The Model of the European Union is designed for university students who as ministers of member states simulate sessions of the key institution in the EU structure, the Council of the European Union. Model's goal is to show the operation of the council as authentically as possible by updating its agenda with current topics. Besides negotiating, the programme is constituted by discussions and seminars with prominent Czech and foreign experts, including diplomats and politicians accustomed to the EU surroundings.

===The Model G20===
The model of Group of Twenty has been part of the project since 2022, thus being the youngest model simulated. The participants work in couples, therefore they are bound to cooperate more, in order to effectively enforce their politics. The model of G20 mainly discuss economical themes, which are due to their complexity separated into two subthemes. Each participant from the delegation then explore one of those subthemes and its connection to the country they represent and share their knowledge with their co-delegate.

==Chronicle==

The Chronicle, the official newspapers of Prague Student Summit, are inseparably linked to the project from its very beginning. Every year, the first edition of the Chronicle is published at the time of start of the admission process, and following editions are available at every preparatory meeting and throughout the conference days. Their electronic version is also available for download at the PSS's website. Archive.
The Chronicle brings not only detailed coverage of activities of all Models and bodies, organizational information and information about accompanying events, but interviews with important personalities, too. Through expert columns, the newspapers provide participants with insights into the world of politics, law, economics and recent events on the field of international relations.
The editorial staff consists mainly of the project's preparatory team members, but offers space to the participants as well.

==About organizer==

The project is prepared by students for students, with former participants usually becoming the organizers. This unique feature ensures the continuity as well as constant inflow of new ideas and approaches.
The project's organizer is a non-governmental non-profit organization Association for International Affairs (AMO), which was founded in 1997 with an aim of research and education on the field of international relations.
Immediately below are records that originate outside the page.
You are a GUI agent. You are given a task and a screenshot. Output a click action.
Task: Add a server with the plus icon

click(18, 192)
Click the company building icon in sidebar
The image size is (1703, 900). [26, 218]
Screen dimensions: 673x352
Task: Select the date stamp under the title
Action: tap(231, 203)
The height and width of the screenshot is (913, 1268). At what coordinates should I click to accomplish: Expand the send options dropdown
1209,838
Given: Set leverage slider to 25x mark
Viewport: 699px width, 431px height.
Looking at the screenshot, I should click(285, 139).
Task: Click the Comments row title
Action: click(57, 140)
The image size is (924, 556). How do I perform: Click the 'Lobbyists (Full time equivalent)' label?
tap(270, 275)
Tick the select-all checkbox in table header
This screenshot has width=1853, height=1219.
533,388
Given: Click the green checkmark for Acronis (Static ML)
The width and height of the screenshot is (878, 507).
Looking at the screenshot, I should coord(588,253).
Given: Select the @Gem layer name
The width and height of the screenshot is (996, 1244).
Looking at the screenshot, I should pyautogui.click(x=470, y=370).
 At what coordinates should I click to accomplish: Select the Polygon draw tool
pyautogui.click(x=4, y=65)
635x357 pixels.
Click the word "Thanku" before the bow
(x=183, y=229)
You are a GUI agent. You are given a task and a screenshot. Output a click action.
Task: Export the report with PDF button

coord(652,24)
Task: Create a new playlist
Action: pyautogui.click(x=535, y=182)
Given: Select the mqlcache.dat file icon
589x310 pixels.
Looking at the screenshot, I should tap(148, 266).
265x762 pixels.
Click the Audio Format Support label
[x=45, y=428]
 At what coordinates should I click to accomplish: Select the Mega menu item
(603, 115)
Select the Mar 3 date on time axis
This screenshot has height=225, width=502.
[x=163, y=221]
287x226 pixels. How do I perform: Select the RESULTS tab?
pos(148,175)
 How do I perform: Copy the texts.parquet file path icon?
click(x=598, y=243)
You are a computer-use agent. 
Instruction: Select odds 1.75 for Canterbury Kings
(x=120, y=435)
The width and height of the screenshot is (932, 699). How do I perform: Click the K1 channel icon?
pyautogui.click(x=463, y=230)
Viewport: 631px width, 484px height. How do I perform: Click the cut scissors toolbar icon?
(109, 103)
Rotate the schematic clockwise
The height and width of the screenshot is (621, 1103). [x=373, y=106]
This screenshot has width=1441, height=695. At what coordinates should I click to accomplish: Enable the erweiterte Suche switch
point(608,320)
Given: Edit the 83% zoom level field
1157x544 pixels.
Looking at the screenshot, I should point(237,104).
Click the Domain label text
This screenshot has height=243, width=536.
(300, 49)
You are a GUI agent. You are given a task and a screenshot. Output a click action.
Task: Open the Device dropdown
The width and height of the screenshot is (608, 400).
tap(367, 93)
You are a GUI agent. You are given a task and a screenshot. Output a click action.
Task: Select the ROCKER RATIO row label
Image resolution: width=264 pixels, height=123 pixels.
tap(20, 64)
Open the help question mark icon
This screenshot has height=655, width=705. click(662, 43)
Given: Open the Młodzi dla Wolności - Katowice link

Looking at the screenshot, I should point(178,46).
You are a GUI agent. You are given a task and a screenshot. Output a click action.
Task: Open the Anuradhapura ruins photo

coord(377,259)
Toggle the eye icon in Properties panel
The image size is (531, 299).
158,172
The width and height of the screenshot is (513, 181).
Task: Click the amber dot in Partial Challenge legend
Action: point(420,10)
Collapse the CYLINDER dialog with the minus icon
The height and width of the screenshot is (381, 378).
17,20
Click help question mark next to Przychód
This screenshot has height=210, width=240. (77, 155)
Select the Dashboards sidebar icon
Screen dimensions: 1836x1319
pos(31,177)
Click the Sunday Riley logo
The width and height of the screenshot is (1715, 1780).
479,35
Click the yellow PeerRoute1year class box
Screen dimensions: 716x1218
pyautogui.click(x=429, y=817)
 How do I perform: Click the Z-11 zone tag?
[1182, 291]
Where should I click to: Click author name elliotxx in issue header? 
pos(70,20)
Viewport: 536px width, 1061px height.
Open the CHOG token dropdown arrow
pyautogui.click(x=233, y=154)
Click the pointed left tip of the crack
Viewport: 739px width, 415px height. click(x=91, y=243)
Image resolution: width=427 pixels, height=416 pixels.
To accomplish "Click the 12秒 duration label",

This leading Czech think-tank is not linked to any political party or ideology. AMO provides space for a development of education, understanding and tolerance among people and cultures and intermediates a dialogue among representatives of broad public, academic sphere, civil sector, politics and business. With its activities, it consistently supports a pro-active approach of citizens of the Czech Republic towards international politics and provides information necessary for forming one's own opinion on both domestic and foreign events.